Sex on American Television: An Analysis across Program Genres and Network Types
Fisher, Deborah A., Hill, Douglas L., Grube, Joel W., Gruber, Enid L., Journal of Broadcasting & Electronic Media
Among the sociocultural factors posited to influence young people's sexuality, the media have received significant attention--especially television, as it continues to be the medium used most by youth (Roberts, Foehr, Rideout, & Brodie, 1999). During adolescence, most teens are becoming involved in dating relationships (Kaiser Family Foundation & YM Magazine, 1998), and media portrayals of sexual issues may play a key role in their sexual socialization through the social norms and sexual scripts presented/Brown, Walsh-Childers, & Waszak, 1990). As many as one in five teens reports that entertainment is their most important source of sexual information (Gibbs, 1993, as cited in Brown & Steele, 1995). Additionally, survey evidence suggests that substantial numbers of teens--more than 40% in one survey--find television portrayals of sexual matters to be accurate reflections of real world experiences and outcomes (Louis Harris & Associates, 1988). Thus, it is important to know what types of messages about sex, its consequences, and sexual responsibility are presented on television shows watched by teens.

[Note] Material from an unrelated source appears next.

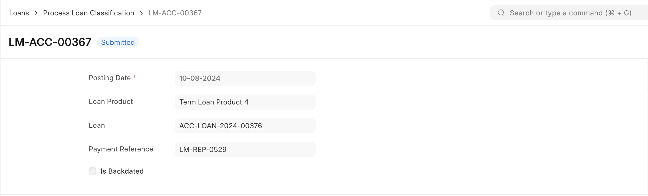Image resolution: width=648 pixels, height=196 pixels.
Task: Toggle the Is Backdated checkbox
Action: point(93,171)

This article addresses this issue by using data from 1,276 television programs to analyze the amount and kinds of sexual behaviors and sexual talk in programming from the 2001-2002 season. It expands on previous content analyses by sampling extensively from several networks targeted to youth rather than evaluating a small number of individual programs popular among teens (Cope-Farrar & Kunkel, 2002; Greenberg et al., 1993; Ward, 1995) and by examining sexual content across a wider array of program genres. We also assess differences between major commercial broadcast networks and two categories of cable networks popular among teens.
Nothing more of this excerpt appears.